## Extracted records
════════

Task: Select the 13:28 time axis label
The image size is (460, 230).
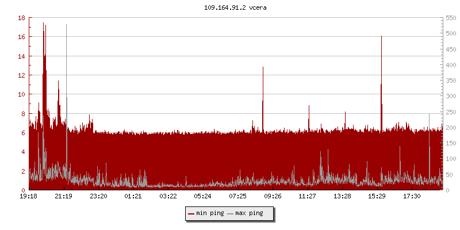Action: pyautogui.click(x=342, y=197)
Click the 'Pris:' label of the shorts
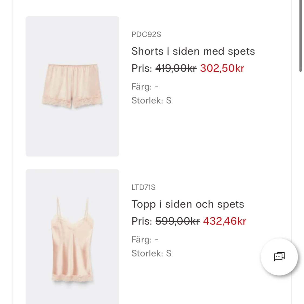The width and height of the screenshot is (304, 304). (142, 68)
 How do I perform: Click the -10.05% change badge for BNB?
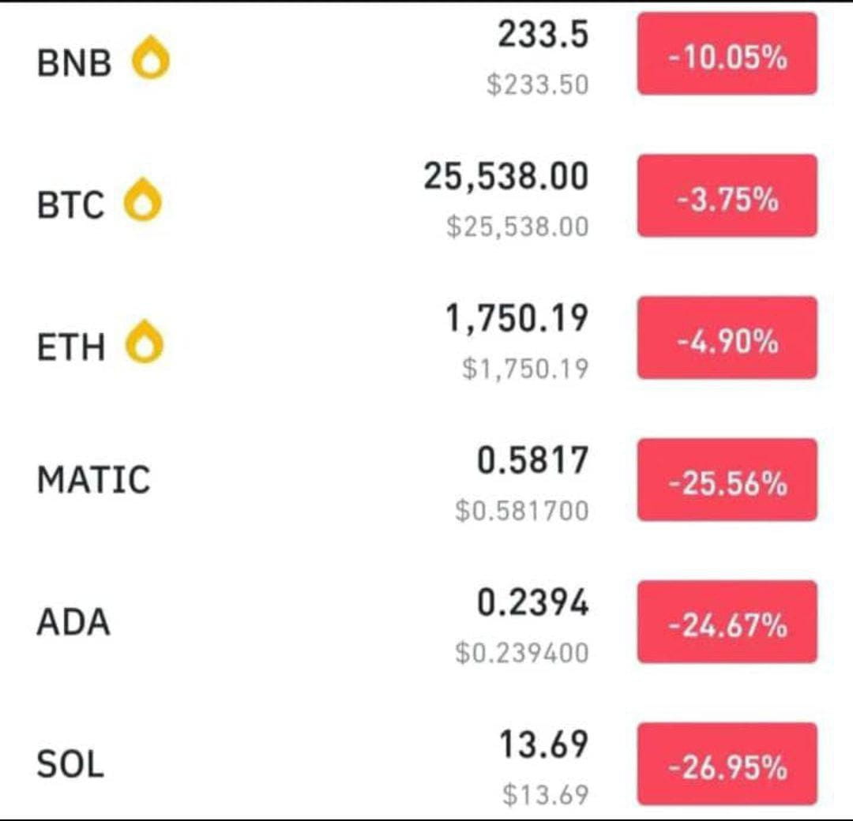pyautogui.click(x=727, y=54)
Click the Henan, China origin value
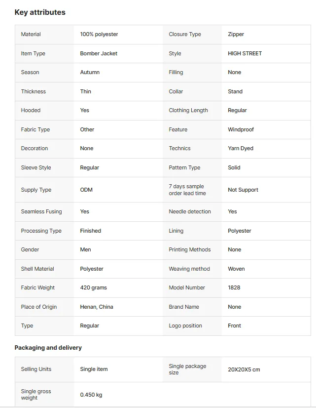 (97, 307)
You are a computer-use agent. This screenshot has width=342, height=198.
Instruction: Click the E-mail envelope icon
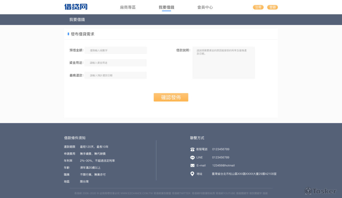pyautogui.click(x=192, y=165)
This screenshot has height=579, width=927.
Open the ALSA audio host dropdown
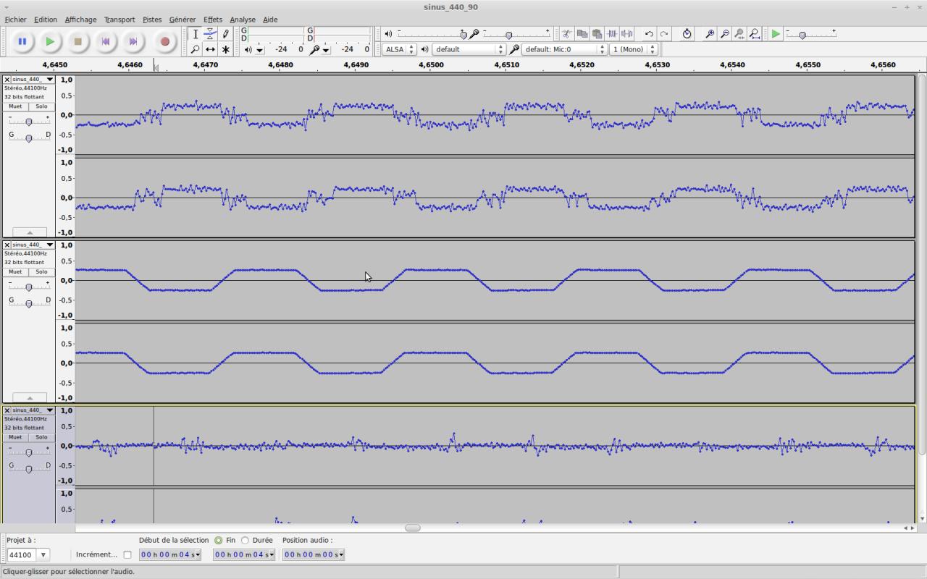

════════

Find the word "This" in the records and pull out each line that has it.

## Your response
You are a computer-use agent. This screenshot has width=342, height=198.
This screenshot has height=579, width=927.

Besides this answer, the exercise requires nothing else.